Aim of the task = Only the lines from the one with "You are a computer-use agent. This" to the end of the records are wanted, each repeated exactly, both ends included.

══ Records ══

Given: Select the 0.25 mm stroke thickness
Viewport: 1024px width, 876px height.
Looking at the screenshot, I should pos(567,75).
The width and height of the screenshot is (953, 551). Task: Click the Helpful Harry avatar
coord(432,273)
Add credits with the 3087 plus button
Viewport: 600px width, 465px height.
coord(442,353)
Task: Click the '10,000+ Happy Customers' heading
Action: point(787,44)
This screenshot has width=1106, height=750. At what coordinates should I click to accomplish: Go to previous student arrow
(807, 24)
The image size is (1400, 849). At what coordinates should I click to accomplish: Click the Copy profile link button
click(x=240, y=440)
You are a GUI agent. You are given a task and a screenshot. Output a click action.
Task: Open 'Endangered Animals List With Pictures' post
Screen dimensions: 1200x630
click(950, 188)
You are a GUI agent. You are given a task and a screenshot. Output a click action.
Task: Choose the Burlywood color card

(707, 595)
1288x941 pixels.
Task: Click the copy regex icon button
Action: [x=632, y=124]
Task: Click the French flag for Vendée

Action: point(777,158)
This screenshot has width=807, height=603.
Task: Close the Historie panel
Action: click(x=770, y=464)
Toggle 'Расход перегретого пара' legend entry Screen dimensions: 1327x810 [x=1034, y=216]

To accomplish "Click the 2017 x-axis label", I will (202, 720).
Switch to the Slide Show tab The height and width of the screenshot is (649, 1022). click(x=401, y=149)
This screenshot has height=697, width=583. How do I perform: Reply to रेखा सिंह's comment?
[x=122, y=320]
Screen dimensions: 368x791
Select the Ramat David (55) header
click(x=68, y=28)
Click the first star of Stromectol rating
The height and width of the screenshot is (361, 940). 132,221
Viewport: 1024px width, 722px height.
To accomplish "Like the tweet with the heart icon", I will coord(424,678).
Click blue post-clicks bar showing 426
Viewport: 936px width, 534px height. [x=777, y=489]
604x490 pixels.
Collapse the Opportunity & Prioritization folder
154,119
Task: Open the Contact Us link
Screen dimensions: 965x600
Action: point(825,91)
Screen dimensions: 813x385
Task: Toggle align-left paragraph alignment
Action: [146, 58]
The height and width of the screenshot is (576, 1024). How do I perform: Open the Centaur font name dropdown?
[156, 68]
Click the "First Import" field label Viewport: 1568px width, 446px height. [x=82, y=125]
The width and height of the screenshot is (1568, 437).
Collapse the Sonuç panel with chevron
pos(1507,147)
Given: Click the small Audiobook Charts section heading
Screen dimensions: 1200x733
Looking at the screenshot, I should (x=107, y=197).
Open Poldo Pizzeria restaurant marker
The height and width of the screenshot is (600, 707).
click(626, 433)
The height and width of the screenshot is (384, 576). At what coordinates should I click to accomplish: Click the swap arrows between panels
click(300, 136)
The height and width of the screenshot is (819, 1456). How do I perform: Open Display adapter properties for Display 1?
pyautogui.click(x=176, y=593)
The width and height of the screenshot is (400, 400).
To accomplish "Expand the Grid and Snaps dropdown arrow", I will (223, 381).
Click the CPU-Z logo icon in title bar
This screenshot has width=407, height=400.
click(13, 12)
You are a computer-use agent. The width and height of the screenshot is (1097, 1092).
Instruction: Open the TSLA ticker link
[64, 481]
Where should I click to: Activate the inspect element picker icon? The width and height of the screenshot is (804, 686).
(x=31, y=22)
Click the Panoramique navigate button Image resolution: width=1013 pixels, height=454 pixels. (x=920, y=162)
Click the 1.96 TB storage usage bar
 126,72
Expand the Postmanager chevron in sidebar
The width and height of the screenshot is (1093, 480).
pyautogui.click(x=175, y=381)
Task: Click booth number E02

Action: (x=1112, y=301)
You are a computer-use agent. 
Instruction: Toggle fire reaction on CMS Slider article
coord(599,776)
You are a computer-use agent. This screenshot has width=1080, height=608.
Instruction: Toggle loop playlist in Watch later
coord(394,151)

═══

Result for this exercise =
You are a computer-use agent. This screenshot has width=1080, height=608.
Instruction: Toggle loop playlist in Watch later
coord(394,151)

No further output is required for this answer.